The second purpose of this study is to demonstrate that Irenaeus’ theology of the Holy Spirit consists of a combination of Jewish traditions with New Testament doctrine. By the time he finished writing, Irenaeus had articulated the most complex Jewish- Christian pneumatology of the early Church. He eschewed the Jewish traditions that often hindered the theological accounts of his contemporaries, and adopted and adapted the Jewish traditions that enabled him to strengthen and clarify his understanding of the Spirit.

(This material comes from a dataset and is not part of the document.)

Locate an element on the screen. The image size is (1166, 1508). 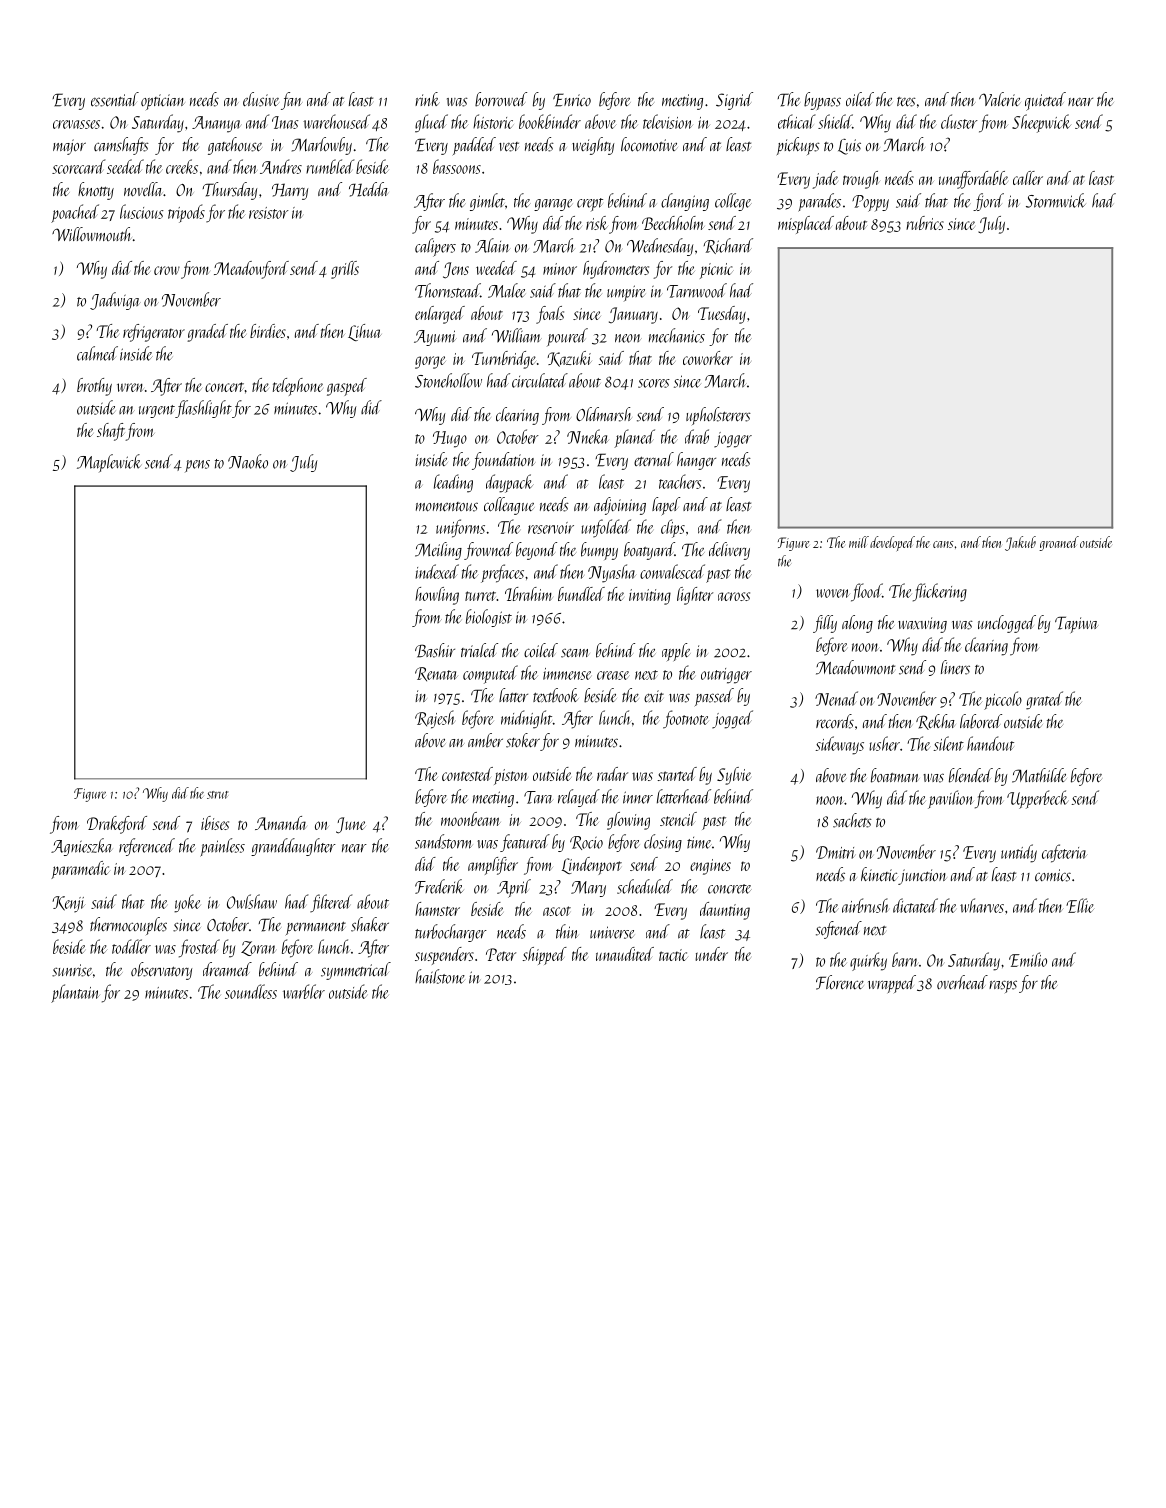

This brings me to the third purpose of this work. I will show that Irenaeus was the first author, following the New Testament writings, to construct a theological account in which binitarian logic does not diminish either the identity or activity of the Holy Spirit. I will use Justin Martyr as an example of mid-second-century Christian thinkers who utilized Jewish traditions of the Spirit in a way that weakens their accounts of the Holy Spirit. His thought will serve as a basis of comparison for Irenaeus’ reasoning.
Lastly, this study will enable us to better recognize and evaluate how the loss of Jewish traditions of the Spirit affected theological accounts in the third and early fourth centuries, and how the reappearance of some of these traditional motifs affected late fourth-century theologies.